Rolf Hichert Ach, die ganze herrschende Meinung steht doch auf dem Kopf. Leute wie Tufte weisen sehr glaubhaft nach, dass die Challenger-Katastrophe sehr viel mit der fehlgeleiteten Begeisterung für PowerPoint zu tun hat, und hier stehen die Uniprofessoren Kopf, dass sie ihre ganzen Vorlesungen jetzt komplett auf Powerpoint umformatiert haben. Unsere Informationskultur hat kein Niveau. Zwei Beispiele: Vorletztes Jahr habe ich einen Vortrag gehalten auf einer Business-Intelligence-Konferenz. Ein Jahr später war ich wieder eingeladen, aber ich sollte zu Performance Measurement sprechen. Keiner konnte mir erklären, was der Unterschied sein soll. Ich habe dann nur den Titel geändert und alle waren zufrieden.
Bissantz Tufte sagt, PowerPoint ist etwas für schüchterne Redner, die nicht mehr zu sagen haben, als bei 24 Punkt Schriftgröße auf eine Folie passt.

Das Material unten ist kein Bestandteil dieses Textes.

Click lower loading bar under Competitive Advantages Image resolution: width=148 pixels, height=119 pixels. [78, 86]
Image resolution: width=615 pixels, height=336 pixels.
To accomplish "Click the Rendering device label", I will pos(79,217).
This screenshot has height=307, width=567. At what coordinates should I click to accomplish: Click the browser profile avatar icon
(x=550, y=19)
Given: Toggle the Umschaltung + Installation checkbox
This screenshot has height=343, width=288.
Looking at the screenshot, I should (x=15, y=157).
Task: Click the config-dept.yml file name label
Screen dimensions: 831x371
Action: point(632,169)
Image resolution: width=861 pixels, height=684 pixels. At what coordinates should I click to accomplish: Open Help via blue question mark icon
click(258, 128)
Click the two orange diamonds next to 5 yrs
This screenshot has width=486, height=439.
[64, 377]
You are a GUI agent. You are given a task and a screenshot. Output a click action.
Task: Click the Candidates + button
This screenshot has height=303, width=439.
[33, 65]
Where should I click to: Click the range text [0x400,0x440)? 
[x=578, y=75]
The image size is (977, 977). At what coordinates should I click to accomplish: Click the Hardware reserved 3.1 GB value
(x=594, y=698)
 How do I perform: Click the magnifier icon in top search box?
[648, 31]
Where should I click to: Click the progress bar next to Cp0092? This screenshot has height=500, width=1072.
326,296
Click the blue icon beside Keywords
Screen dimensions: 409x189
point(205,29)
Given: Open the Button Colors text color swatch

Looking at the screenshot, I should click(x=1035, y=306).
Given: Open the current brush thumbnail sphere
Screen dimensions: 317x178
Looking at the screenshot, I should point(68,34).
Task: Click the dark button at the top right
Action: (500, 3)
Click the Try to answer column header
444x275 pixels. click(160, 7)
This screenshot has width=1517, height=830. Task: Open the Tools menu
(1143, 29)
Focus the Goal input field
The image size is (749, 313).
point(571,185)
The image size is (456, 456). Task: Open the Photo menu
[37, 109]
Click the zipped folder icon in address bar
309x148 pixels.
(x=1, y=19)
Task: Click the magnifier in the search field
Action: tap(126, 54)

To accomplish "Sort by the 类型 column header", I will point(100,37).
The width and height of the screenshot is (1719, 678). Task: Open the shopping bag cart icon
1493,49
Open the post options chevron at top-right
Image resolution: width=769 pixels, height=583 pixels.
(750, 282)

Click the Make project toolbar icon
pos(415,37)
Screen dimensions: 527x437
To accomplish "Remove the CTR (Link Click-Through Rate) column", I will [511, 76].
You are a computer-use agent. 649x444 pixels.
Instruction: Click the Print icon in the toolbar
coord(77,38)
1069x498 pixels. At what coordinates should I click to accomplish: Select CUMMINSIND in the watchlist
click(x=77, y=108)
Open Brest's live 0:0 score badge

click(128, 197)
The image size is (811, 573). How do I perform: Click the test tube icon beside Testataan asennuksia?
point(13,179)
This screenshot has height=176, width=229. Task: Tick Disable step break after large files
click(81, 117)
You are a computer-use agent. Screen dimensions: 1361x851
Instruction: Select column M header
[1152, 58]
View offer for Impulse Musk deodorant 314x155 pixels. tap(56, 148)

Rolf Hichert Man versteckt sich im Dunkeln des Beamerlichts, die Folien leuchten und die Zuhörer lassen es geduldig über sich ergehen. Auf einer Konferenz habe ich mitnotiert. Meine Lieblingssprüche der Vortragenden: “Sie können das zwar nicht lesen, aber ich habe noch drei Folien davon” und “Das interessiert Sie jetzt zwar nicht, aber ich zeige es trotzdem”.
Bissantz Was ist Ihre Vision?
Rolf Hichert Ich stelle mir ein visuelles Regelwerk vor, das Standards setzt, auf die man sich in der Kommunikation dann verlassen kann: Zum Beispiel kann man sich darauf verständigen, dass Monate immer im Abstand von 1 cm abgebildet werden, der Umsatz immer blau ist, Balken in EUR eine andere Form haben als Balken in Fremdwährungen usw.